▸ Your assignment
Please print each entry below exactly as it reads.

▸ Records to use
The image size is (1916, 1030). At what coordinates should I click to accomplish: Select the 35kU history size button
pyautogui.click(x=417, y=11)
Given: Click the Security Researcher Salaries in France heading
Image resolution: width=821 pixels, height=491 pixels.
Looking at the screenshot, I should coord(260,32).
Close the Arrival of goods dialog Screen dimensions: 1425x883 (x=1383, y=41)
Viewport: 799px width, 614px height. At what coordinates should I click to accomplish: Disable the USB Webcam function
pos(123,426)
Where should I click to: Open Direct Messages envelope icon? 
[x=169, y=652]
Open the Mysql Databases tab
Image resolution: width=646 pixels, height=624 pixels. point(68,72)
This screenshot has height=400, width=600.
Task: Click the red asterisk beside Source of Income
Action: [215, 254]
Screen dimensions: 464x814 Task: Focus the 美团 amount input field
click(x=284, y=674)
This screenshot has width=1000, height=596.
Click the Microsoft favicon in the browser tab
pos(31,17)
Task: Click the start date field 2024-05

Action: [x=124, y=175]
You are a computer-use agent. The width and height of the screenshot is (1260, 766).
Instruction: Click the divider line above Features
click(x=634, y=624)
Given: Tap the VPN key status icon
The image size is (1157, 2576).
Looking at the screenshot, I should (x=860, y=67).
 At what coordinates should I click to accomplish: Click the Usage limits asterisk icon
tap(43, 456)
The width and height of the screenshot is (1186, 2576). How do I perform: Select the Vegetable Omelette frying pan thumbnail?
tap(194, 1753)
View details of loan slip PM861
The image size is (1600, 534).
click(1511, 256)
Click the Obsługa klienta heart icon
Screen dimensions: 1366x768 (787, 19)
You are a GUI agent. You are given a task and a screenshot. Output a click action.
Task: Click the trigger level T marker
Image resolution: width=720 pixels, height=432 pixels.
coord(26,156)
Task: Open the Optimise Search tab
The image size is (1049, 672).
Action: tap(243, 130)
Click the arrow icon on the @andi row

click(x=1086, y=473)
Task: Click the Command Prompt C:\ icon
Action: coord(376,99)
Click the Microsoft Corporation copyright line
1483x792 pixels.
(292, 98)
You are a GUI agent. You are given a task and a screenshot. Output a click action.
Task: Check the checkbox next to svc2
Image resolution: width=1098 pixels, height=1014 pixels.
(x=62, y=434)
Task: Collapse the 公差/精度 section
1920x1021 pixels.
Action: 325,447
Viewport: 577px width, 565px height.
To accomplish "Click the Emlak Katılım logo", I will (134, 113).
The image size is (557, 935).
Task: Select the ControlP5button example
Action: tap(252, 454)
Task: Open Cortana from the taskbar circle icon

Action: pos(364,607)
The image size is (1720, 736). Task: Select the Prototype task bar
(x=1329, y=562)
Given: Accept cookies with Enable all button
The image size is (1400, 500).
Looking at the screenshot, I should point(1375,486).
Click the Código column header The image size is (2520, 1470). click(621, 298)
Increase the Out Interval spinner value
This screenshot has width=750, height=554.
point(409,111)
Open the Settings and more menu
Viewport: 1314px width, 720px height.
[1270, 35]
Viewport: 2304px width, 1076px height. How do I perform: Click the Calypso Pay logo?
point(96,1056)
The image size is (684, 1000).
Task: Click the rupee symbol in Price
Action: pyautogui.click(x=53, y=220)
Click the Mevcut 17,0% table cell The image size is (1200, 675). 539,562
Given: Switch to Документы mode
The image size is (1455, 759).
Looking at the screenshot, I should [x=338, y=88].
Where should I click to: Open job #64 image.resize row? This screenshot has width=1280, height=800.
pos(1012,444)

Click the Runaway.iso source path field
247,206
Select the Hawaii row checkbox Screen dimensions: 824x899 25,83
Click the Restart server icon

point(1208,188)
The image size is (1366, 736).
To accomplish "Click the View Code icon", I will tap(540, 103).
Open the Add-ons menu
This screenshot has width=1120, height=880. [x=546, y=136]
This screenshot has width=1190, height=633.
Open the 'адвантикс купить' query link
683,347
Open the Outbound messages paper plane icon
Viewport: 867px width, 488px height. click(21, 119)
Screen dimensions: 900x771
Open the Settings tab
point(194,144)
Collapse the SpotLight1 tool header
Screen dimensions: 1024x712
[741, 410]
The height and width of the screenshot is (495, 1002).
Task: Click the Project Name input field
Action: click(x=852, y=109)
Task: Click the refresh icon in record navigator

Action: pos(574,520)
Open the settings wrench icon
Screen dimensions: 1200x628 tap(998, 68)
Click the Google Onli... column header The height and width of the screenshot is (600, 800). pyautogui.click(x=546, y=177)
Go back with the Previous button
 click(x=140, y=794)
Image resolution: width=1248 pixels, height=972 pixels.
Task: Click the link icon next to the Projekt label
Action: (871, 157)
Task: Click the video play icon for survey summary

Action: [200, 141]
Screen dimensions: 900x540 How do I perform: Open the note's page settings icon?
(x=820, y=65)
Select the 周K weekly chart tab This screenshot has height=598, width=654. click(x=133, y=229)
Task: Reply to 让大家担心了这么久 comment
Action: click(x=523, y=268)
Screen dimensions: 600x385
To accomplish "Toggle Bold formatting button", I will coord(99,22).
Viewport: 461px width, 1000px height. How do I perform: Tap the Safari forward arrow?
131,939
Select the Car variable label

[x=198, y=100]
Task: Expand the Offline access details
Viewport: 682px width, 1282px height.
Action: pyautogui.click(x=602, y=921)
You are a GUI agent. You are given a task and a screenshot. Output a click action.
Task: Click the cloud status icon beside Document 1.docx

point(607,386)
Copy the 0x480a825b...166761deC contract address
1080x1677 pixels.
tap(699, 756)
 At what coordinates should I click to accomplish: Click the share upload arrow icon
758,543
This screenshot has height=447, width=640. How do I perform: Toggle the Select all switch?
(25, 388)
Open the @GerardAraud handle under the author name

▸ Exercise response
The image size is (1916, 1030). At what coordinates should I click to accomplish: Select the 35kU history size button
pyautogui.click(x=417, y=11)
Given: Click the Security Researcher Salaries in France heading
Image resolution: width=821 pixels, height=491 pixels.
Looking at the screenshot, I should coord(260,32).
Close the Arrival of goods dialog Screen dimensions: 1425x883 (x=1383, y=41)
Viewport: 799px width, 614px height. At what coordinates should I click to accomplish: Disable the USB Webcam function
pos(123,426)
Where should I click to: Open Direct Messages envelope icon? 
[x=169, y=652]
Open the Mysql Databases tab
Image resolution: width=646 pixels, height=624 pixels. point(68,72)
This screenshot has height=400, width=600.
Task: Click the red asterisk beside Source of Income
Action: [215, 254]
Screen dimensions: 464x814 Task: Focus the 美团 amount input field
click(x=284, y=674)
This screenshot has width=1000, height=596.
Click the Microsoft favicon in the browser tab
pos(31,17)
Task: Click the start date field 2024-05

Action: [x=124, y=175]
You are a computer-use agent. The width and height of the screenshot is (1260, 766).
Instruction: Click the divider line above Features
click(x=634, y=624)
Given: Tap the VPN key status icon
The image size is (1157, 2576).
Looking at the screenshot, I should (x=860, y=67).
 At what coordinates should I click to accomplish: Click the Usage limits asterisk icon
tap(43, 456)
The width and height of the screenshot is (1186, 2576). How do I perform: Select the Vegetable Omelette frying pan thumbnail?
tap(194, 1753)
View details of loan slip PM861
The image size is (1600, 534).
click(1511, 256)
Click the Obsługa klienta heart icon
Screen dimensions: 1366x768 (787, 19)
You are a GUI agent. You are given a task and a screenshot. Output a click action.
Task: Click the trigger level T marker
Image resolution: width=720 pixels, height=432 pixels.
coord(26,156)
Task: Open the Optimise Search tab
The image size is (1049, 672).
Action: tap(243, 130)
Click the arrow icon on the @andi row

click(x=1086, y=473)
Task: Click the Command Prompt C:\ icon
Action: coord(376,99)
Click the Microsoft Corporation copyright line
1483x792 pixels.
(292, 98)
You are a GUI agent. You are given a task and a screenshot. Output a click action.
Task: Check the checkbox next to svc2
Image resolution: width=1098 pixels, height=1014 pixels.
(x=62, y=434)
Task: Collapse the 公差/精度 section
1920x1021 pixels.
Action: 325,447
Viewport: 577px width, 565px height.
To accomplish "Click the Emlak Katılım logo", I will (134, 113).
The image size is (557, 935).
Task: Select the ControlP5button example
Action: tap(252, 454)
Task: Open Cortana from the taskbar circle icon

Action: pos(364,607)
The image size is (1720, 736). Task: Select the Prototype task bar
(x=1329, y=562)
Given: Accept cookies with Enable all button
The image size is (1400, 500).
Looking at the screenshot, I should point(1375,486).
Click the Código column header The image size is (2520, 1470). click(621, 298)
Increase the Out Interval spinner value
This screenshot has width=750, height=554.
point(409,111)
Open the Settings and more menu
Viewport: 1314px width, 720px height.
[1270, 35]
Viewport: 2304px width, 1076px height. How do I perform: Click the Calypso Pay logo?
point(96,1056)
The image size is (684, 1000).
Task: Click the rupee symbol in Price
Action: pyautogui.click(x=53, y=220)
Click the Mevcut 17,0% table cell The image size is (1200, 675). 539,562
Given: Switch to Документы mode
The image size is (1455, 759).
Looking at the screenshot, I should [x=338, y=88].
Where should I click to: Open job #64 image.resize row? This screenshot has width=1280, height=800.
pos(1012,444)

Click the Runaway.iso source path field
247,206
Select the Hawaii row checkbox Screen dimensions: 824x899 25,83
Click the Restart server icon

point(1208,188)
The image size is (1366, 736).
To accomplish "Click the View Code icon", I will tap(540, 103).
Open the Add-ons menu
This screenshot has width=1120, height=880. [x=546, y=136]
This screenshot has width=1190, height=633.
Open the 'адвантикс купить' query link
683,347
Open the Outbound messages paper plane icon
Viewport: 867px width, 488px height. click(21, 119)
Screen dimensions: 900x771
Open the Settings tab
point(194,144)
Collapse the SpotLight1 tool header
Screen dimensions: 1024x712
[741, 410]
The height and width of the screenshot is (495, 1002).
Task: Click the Project Name input field
Action: click(x=852, y=109)
Task: Click the refresh icon in record navigator

Action: pos(574,520)
Open the settings wrench icon
Screen dimensions: 1200x628 tap(998, 68)
Click the Google Onli... column header The height and width of the screenshot is (600, 800). pyautogui.click(x=546, y=177)
Go back with the Previous button
 click(x=140, y=794)
Image resolution: width=1248 pixels, height=972 pixels.
Task: Click the link icon next to the Projekt label
Action: (871, 157)
Task: Click the video play icon for survey summary

Action: [200, 141]
Screen dimensions: 900x540 How do I perform: Open the note's page settings icon?
(x=820, y=65)
Select the 周K weekly chart tab This screenshot has height=598, width=654. click(x=133, y=229)
Task: Reply to 让大家担心了这么久 comment
Action: click(x=523, y=268)
Screen dimensions: 600x385
To accomplish "Toggle Bold formatting button", I will coord(99,22).
Viewport: 461px width, 1000px height. How do I perform: Tap the Safari forward arrow?
131,939
Select the Car variable label

[x=198, y=100]
Task: Expand the Offline access details
Viewport: 682px width, 1282px height.
Action: pyautogui.click(x=602, y=921)
You are a GUI agent. You are given a task and a screenshot. Output a click action.
Task: Click the cloud status icon beside Document 1.docx

point(607,386)
Copy the 0x480a825b...166761deC contract address
1080x1677 pixels.
tap(699, 756)
 At what coordinates should I click to accomplish: Click the share upload arrow icon
758,543
This screenshot has height=447, width=640. How do I perform: Toggle the Select all switch?
(25, 388)
Open the @GerardAraud handle under the author name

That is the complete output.